Surgery is the treatment of choice for glucagonoma syndrome. Surgical treatment includes the following:

  • Resection of a localized tumor, including, in selected cases, through laparoscopic surgery[21, 22, 23]

  • Cytoreduction or debulking of large and nonresectable metastatic tumors

  • Hepatic artery embolization - This procedure can be used alone or in combination with the somatostatin analogue octreotide or with chemotherapy for unresectable hepatic metastases. Hepatic artery embolization works on the principle that most of the blood supply to the tumor is derived from the hepatic artery, whereas the blood supply to the healthy liver parenchyma comes from the portal vein. Embolization of the hepatic artery leads to tumor necrosis.

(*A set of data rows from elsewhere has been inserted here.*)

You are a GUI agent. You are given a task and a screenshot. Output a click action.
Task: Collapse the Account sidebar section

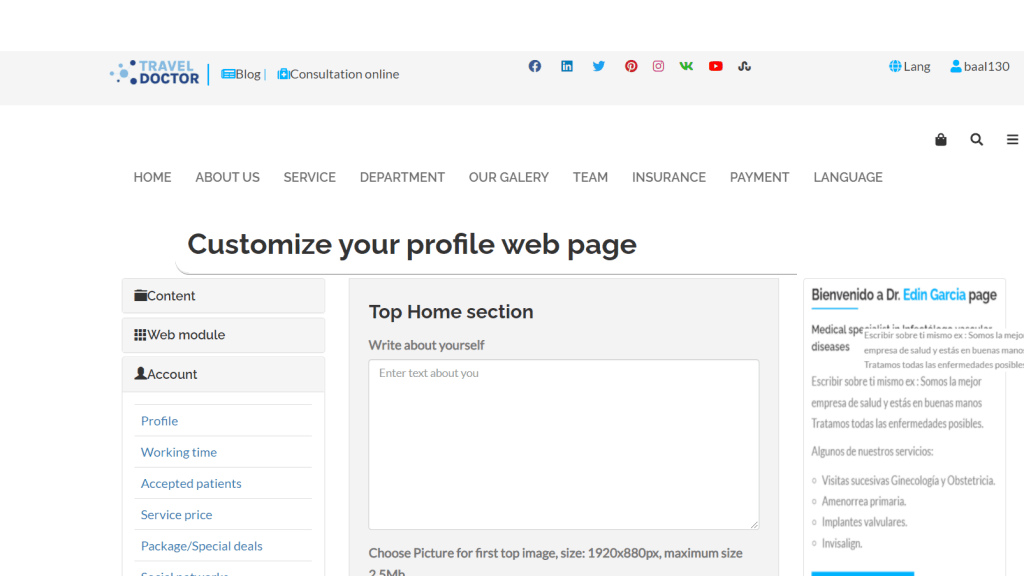[x=223, y=374]
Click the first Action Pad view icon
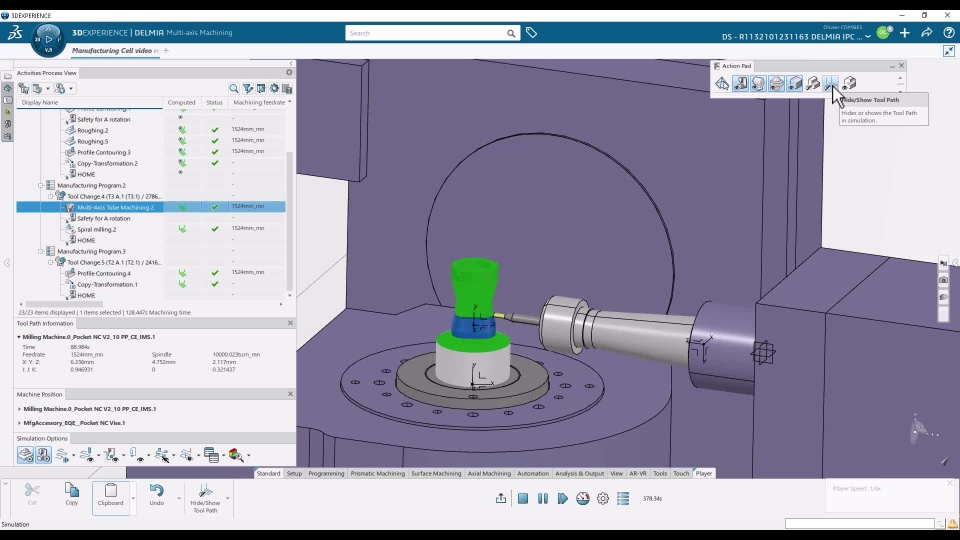The height and width of the screenshot is (540, 960). tap(722, 84)
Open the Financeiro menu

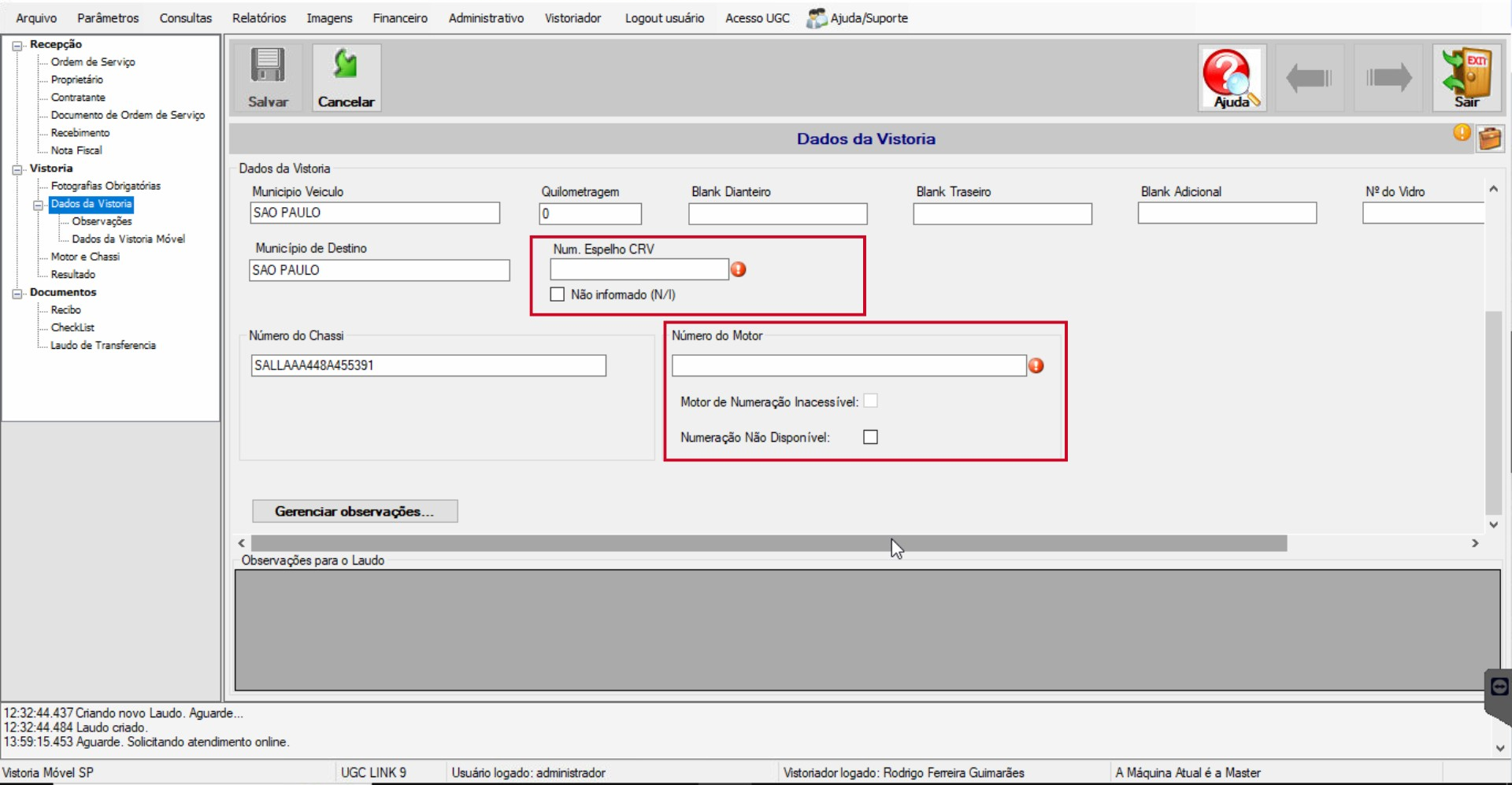coord(400,17)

  • Liver transplantation[46]

Preoperatively, patients may require the following:

  • Total parenteral nutrition with amino acid, fatty acid, and zinc supplementation

  • Blood transfusion - In cases of severe anemia

  • Proper treatment and control of diabetes

  • Heparin - For the prophylaxis of deep venous thrombosis

  • Treatment with octreotide

 

Octreotide acetate (Sandostatin)

Long-acting, cyclic somatostatin analogue that has a half-life of about 2-3 h, with a biologic effect of 1 mo. Short-acting somatostatin must be injected bid-tid to maintain continuous 24-h activity. Both bind with high affinity to somatostatin receptors. Octreotide inhibits the release of GH, glucagon, insulin, gastrin, 5-HT, VIP, secretin, motilin, and pancreatic polypeptide. It suppresses the secretion of TSH and leads to a decreased response of LH to GnRH stimulation.

Octreotide is currently approved for use in acromegaly, carcinoid syndrome, VIPomas, congenital hyperinsulinism (nesidioblastosis), and the treatment of hyperglucagonemia in glucagonoma syndrome. Worsening of diabetes is possible because octreotide also may inhibit insulin release.